SOURCE DOCUMENT:

########################################

Green may not have sight, but he has a vision. He challenges individuals with visual impairments to live an active lifestyle. For each meet, Green orchestrates a different route for riders to enjoy.
When participants arrive, they can expect to explore the city using many sensory skills. Green chooses locations where participants can encounter what the city has to offer by touch, smell, and hearing. “I make sure to create routes where we stop at local landmarks that our riders with visual impairments can meaningfully experience,” he says.
Elizabeth McDonald is a veteran pilot for the program. She met Green through the app Be My Eyes, which assists those with vision loss by providing verbal descriptions in real time.
After McDonald connected with Green, he invited her to ride one Saturday. “It opened my eyes to an amazing opportunity for people with visual impairments,” she says. “I met so many amazing people with vision loss who were getting on a bike, something I didn’t consider would be possible.”

########################################

TASKS TO COMPLETE:
1. From the passage about Green's rides, answer these:
(a) What does Green arrange for riders at each meet?
(b) Through which app did McDonald meet Green?
(c) On what day did Green invite McDonald to ride?
2. Rewrite the stretch of the passage about Green's rides from "Green may not" through "in real time.", changing "riders" to "cyclists".

RECORDED INFORMATION:
########################################

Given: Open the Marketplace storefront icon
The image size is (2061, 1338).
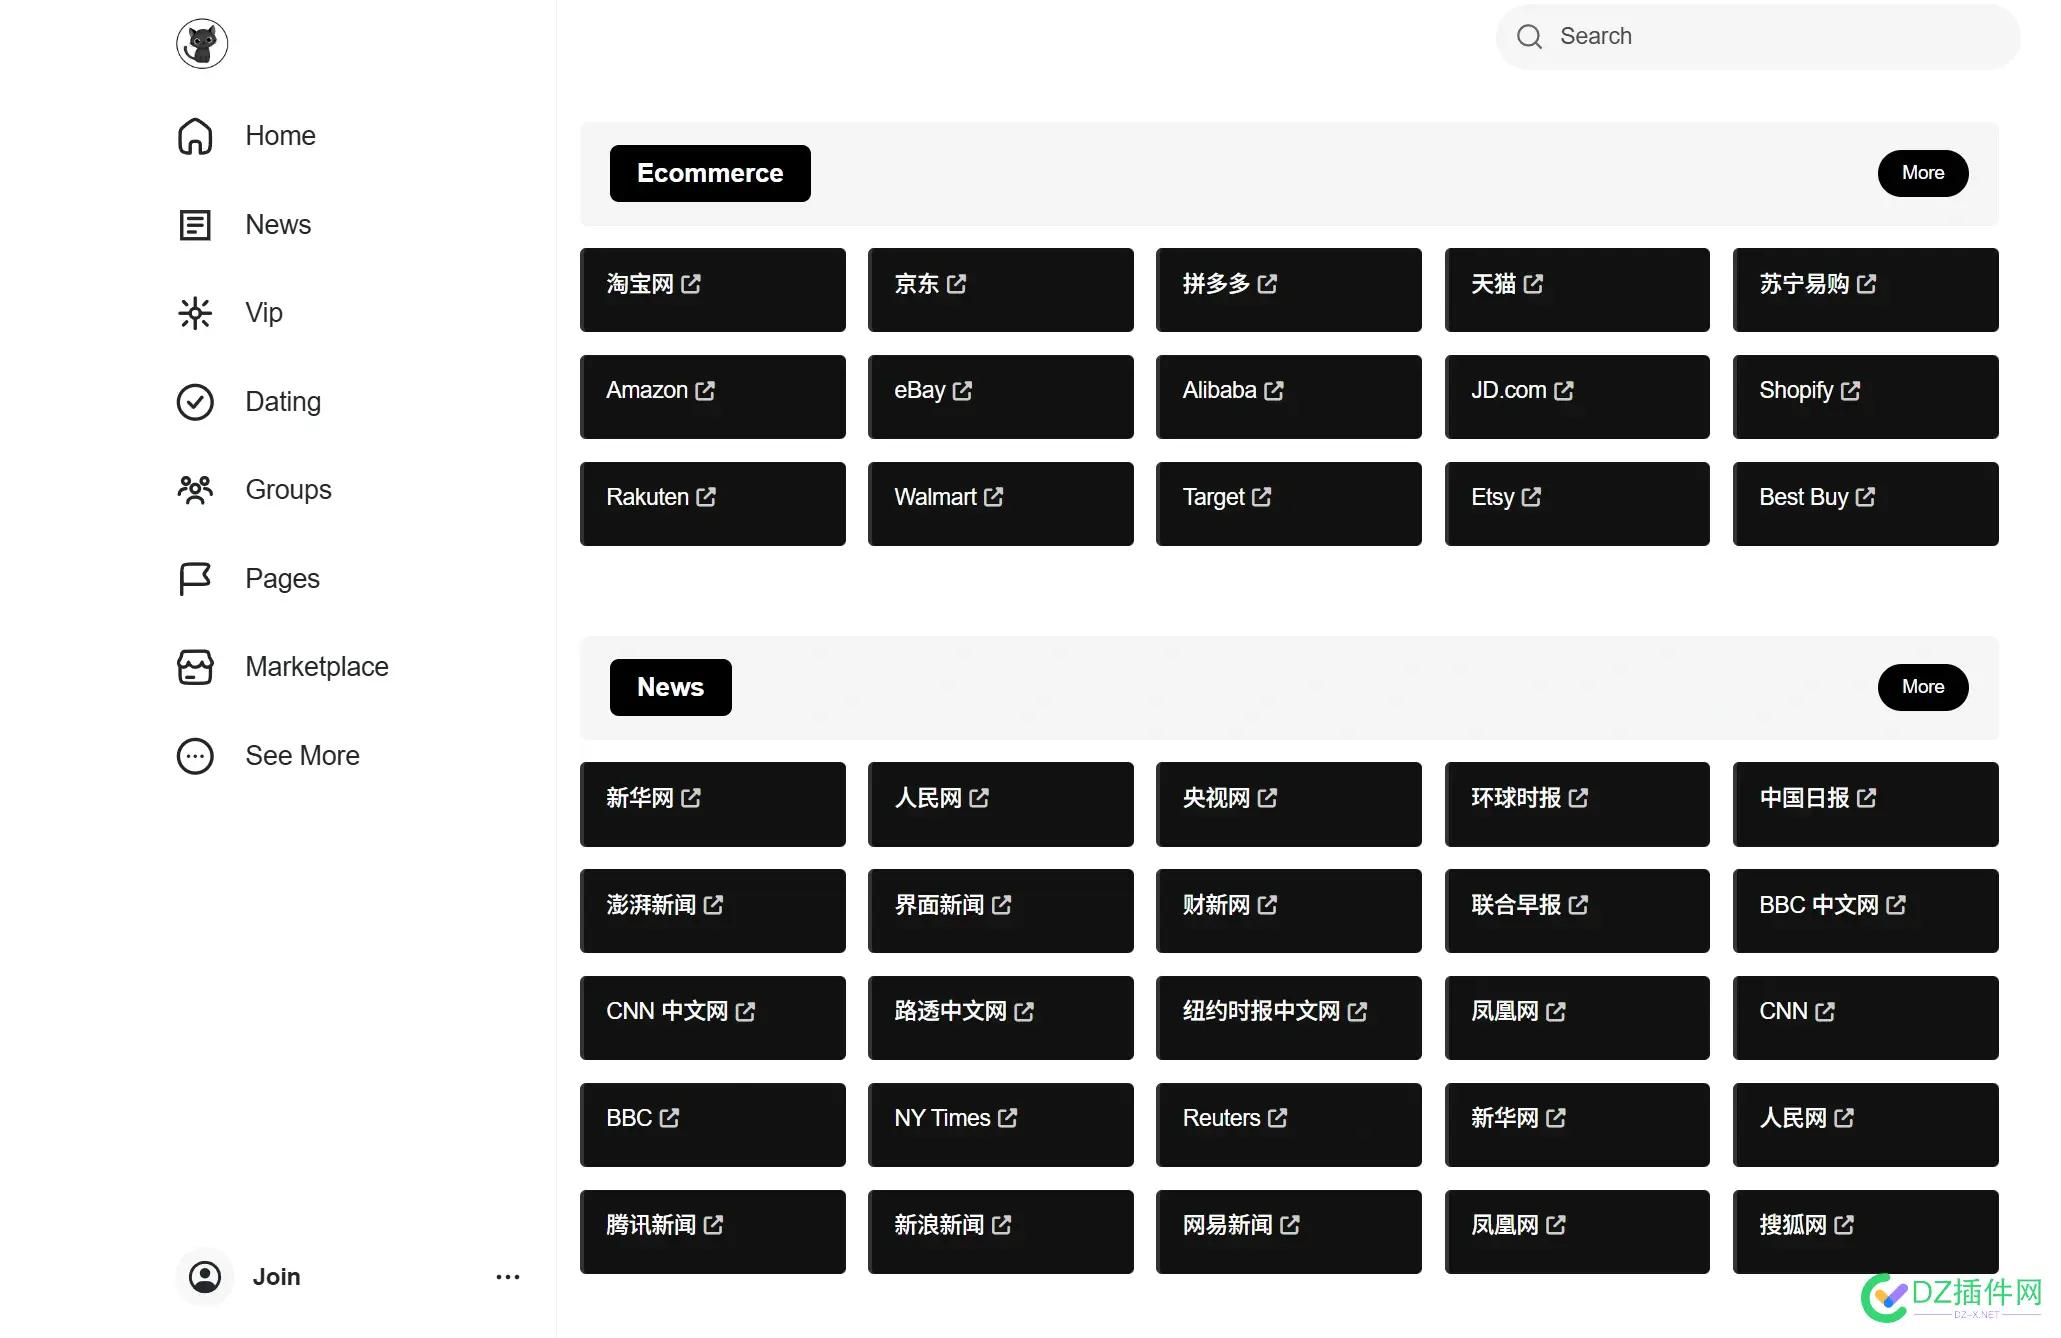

########################################

ANSWERS TO THE EXERCISE:
1.
(a) A different route for riders to enjoy.
(b) Be My Eyes.
(c) A Saturday.

2.
Green may not have sight, but he has a vision. He challenges individuals with visual impairments to live an active lifestyle. For each meet, Green orchestrates a different route for cyclists to enjoy.
When participants arrive, they can expect to explore the city using many sensory skills. Green chooses locations where participants can encounter what the city has to offer by touch, smell, and hearing. “I make sure to create routes where we stop at local landmarks that our cyclists with visual impairments can meaningfully experience,” he says.
Elizabeth McDonald is a veteran pilot for the program. She met Green through the app Be My Eyes, which assists those with vision loss by providing verbal descriptions in real time.